Re: [PATCH 10/17] prmem: documentation

From: Andy Lutomirski
Date: Tue Nov 13 2018 - 13:49:14 EST


On Tue, Nov 13, 2018 at 10:31 AM Igor Stoppa <igor.stoppa@xxxxxxxxxx> wrote:
>
> On 13/11/2018 19:47, Andy Lutomirski wrote:
>
> > For general rare-writish stuff, I don't think we want IRQs running
> > with them mapped anywhere for write. For AVC and IMA, I'm less sure.
>
> Why would these be less sensitive?

I'm not really saying they're less sensitive so much as that the
considerations are different. I think the original rare-write code is
based on ideas from grsecurity, and it was intended to protect static
data like structs full of function pointers. Those targets have some
different properties:

- Static targets are at addresses that are much more guessable, so
they're easier targets for most attacks. (Not spraying attacks like
the ones you're interested in, though.)

- Static targets are higher value. No offense to IMA or AVC, but
outright execution of shellcode, hijacking of control flow, or compete
disablement of core security features is higher impact than bypassing
SELinux or IMA. Why would you bother corrupting the AVC if you could
instead just set enforcing=0? (I suppose that corrupting the AVC is
less likely to be noticed by monitoring tools.)

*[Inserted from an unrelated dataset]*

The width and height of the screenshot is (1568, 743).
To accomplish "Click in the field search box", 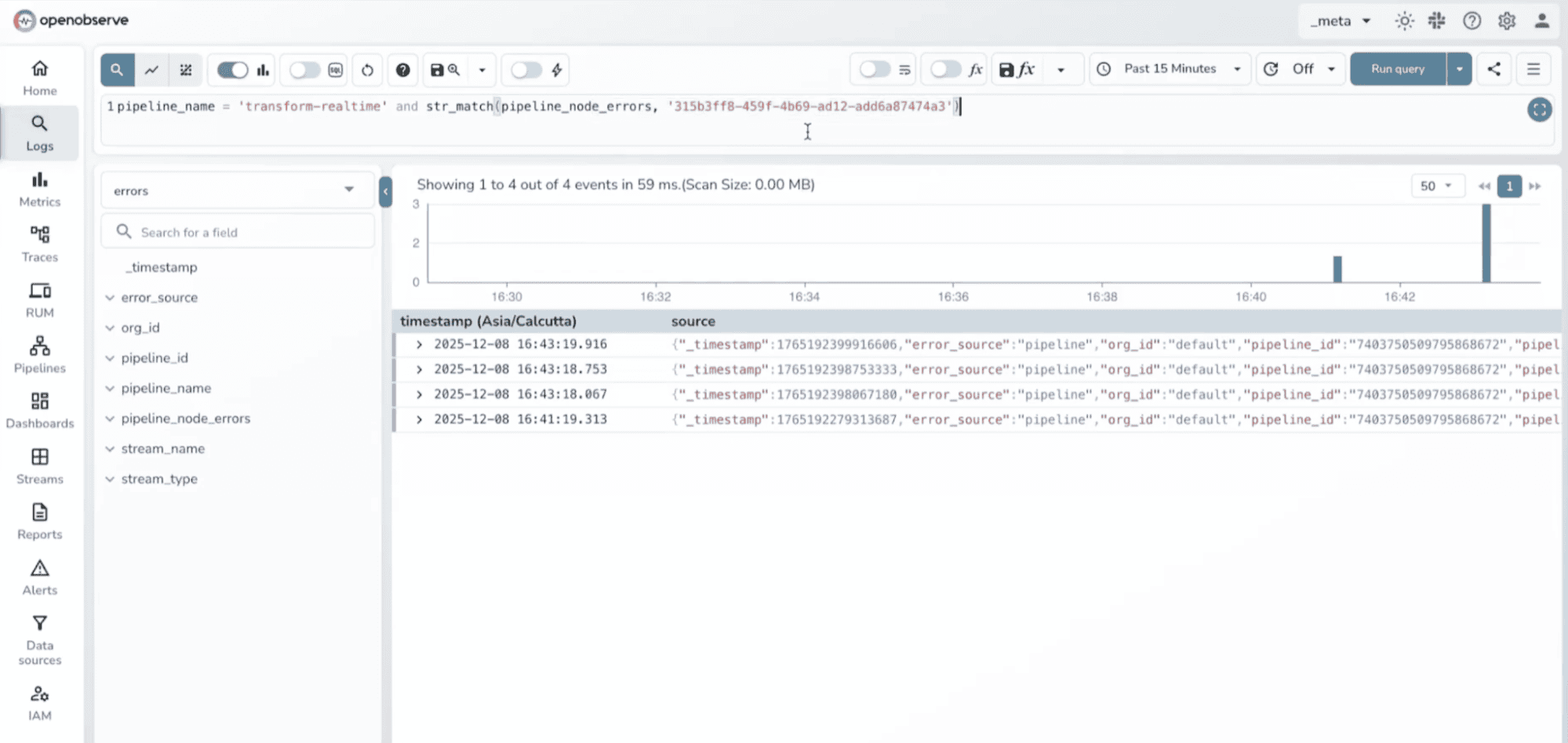I will pyautogui.click(x=235, y=231).
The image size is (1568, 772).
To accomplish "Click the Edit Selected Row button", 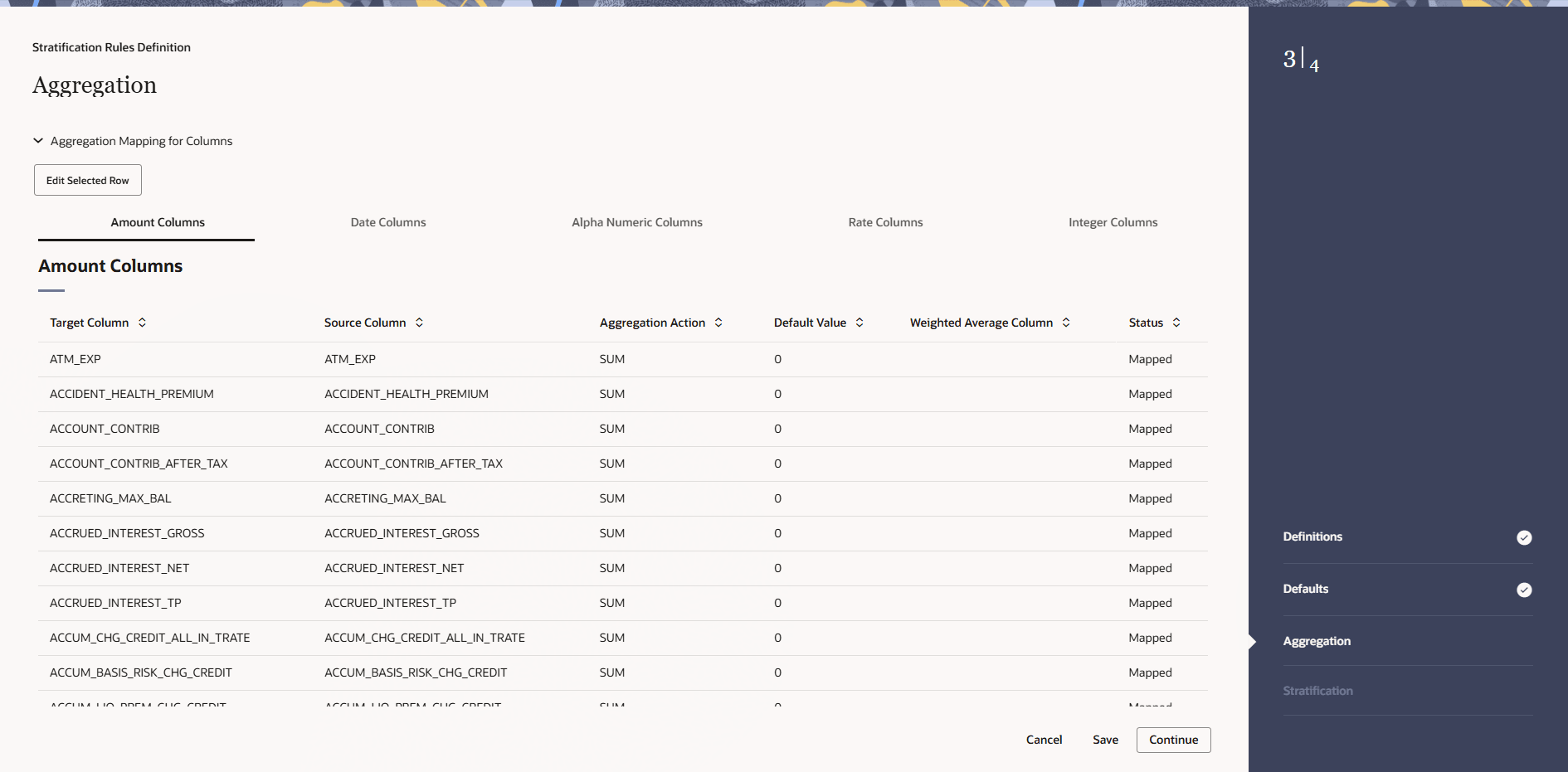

- Static targets are small. This means that the interrupt latency
would be negligible, especially in comparison to the latency of
replacing the entire SELinux policy object.

Anyway, I'm not all that familiar with SELinux under the hood, but I'm
wondering if a different approach to thinks like the policy database
might be appropriate. When the policy is changed, rather than
allocating rare-write memory and writing to it, what if we instead
allocated normal memory, wrote to it, write-protected it, and then
used the rare-write infrastructure to do a much smaller write to
replace the pointer?

Admittedly, this creates a window where another core could corrupt the
data as it's being written. That may not matter so much if an
attacker can't force a policy update. Alternatively, the update code
could re-verify the policy after write-protecting it, or there could
be a fancy API to allocate some temporarily-writable memory (by
creating a whole new mm_struct, mapping the memory writable just in
that mm_struct, and activating it) so that only the actual policy
loader could touch the memory. But I'm mostly speculating here, since
I'm not familiar with the code in question.

Anyway, I tend to think that the right way to approach mainlining all
this is to first get the basic rare write support for static data into
place and then to build on that. I think it's great that you're
pushing this effort, but doing this for SELinux and IMA is a bigger
project than doing it for static data, and it might make sense to do
it in bite-sized pieces.

Does any of this make sense?